Top of DATA FOR THIS TASK

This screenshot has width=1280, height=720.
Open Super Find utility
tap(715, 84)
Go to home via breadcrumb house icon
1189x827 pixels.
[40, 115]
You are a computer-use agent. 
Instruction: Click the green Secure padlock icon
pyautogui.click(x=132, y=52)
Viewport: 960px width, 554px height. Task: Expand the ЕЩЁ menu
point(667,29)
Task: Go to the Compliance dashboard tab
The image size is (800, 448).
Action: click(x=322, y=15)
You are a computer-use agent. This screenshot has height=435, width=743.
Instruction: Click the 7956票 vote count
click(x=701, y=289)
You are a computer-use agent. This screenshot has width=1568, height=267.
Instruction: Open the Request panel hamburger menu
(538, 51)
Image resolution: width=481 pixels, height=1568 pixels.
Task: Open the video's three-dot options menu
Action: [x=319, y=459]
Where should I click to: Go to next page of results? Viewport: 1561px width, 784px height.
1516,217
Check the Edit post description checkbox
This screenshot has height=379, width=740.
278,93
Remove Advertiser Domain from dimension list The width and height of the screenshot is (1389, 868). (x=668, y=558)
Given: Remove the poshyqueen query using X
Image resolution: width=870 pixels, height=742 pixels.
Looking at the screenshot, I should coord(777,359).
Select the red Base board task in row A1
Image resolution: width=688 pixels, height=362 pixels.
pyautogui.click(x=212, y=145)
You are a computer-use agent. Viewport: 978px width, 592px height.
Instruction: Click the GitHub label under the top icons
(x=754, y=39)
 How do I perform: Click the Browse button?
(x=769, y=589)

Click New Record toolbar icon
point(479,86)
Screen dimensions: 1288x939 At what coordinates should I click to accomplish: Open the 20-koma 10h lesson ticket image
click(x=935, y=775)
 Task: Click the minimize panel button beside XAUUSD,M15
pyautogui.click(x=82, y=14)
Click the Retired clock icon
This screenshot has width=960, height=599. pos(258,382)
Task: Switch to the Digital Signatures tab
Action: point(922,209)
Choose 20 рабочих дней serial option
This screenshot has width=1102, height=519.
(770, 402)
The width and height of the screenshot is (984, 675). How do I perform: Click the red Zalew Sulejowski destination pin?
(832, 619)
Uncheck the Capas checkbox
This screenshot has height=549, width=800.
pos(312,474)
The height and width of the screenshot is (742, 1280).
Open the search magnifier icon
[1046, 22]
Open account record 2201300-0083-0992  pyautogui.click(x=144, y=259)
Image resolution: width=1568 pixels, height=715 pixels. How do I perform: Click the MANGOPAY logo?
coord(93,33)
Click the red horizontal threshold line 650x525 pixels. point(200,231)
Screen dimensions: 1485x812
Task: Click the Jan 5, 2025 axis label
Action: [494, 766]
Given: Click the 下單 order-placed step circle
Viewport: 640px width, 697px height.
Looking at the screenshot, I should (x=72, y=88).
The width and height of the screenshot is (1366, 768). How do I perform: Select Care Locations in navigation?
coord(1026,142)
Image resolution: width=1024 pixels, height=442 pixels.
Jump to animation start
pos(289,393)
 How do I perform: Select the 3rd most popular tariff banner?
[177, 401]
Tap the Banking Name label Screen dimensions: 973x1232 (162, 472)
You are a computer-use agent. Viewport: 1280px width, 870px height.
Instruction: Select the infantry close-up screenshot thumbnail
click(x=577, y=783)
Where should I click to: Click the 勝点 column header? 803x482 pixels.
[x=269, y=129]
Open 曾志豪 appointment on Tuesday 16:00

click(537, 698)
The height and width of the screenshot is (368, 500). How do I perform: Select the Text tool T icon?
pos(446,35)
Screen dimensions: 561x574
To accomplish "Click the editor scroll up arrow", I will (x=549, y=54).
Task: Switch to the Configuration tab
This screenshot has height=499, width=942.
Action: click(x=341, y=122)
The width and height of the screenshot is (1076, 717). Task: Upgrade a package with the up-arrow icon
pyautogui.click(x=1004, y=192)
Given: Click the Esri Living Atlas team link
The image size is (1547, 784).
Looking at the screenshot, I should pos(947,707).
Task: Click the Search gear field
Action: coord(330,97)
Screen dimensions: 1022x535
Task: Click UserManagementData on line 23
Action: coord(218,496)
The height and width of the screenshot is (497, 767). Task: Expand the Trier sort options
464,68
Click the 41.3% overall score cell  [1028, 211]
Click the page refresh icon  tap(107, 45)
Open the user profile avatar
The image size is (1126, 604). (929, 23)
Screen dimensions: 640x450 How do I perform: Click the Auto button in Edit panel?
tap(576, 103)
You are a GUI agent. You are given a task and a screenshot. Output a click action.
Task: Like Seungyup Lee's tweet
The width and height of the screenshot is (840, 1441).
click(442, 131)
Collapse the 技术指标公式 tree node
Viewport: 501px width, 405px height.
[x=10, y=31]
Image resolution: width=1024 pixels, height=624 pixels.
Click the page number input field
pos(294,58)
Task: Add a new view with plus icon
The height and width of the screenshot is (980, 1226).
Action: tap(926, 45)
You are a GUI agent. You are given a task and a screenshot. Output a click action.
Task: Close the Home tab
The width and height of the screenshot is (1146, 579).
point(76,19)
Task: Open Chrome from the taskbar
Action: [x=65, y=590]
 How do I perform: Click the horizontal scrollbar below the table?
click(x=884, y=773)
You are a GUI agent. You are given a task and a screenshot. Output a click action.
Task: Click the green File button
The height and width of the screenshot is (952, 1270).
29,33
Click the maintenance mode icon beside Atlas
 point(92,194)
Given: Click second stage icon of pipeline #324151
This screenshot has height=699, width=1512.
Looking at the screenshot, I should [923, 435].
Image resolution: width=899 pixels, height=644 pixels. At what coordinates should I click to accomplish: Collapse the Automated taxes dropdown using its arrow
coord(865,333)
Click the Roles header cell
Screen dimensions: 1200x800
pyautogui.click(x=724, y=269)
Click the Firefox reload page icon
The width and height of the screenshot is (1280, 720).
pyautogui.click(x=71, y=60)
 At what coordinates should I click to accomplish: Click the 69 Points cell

Bottom of DATA FOR THIS TASK

→ PROMPT
Set down exactly the lines from the start of the records to the line with "has width=1568, height=267.". Include that line, and add nothing more.

→ TASK ANSWER
This screenshot has width=1280, height=720.
Open Super Find utility
tap(715, 84)
Go to home via breadcrumb house icon
1189x827 pixels.
[40, 115]
You are a computer-use agent. 
Instruction: Click the green Secure padlock icon
pyautogui.click(x=132, y=52)
Viewport: 960px width, 554px height. Task: Expand the ЕЩЁ menu
point(667,29)
Task: Go to the Compliance dashboard tab
The image size is (800, 448).
Action: click(x=322, y=15)
You are a computer-use agent. This screenshot has height=435, width=743.
Instruction: Click the 7956票 vote count
click(x=701, y=289)
You are a computer-use agent. This screenshot has width=1568, height=267.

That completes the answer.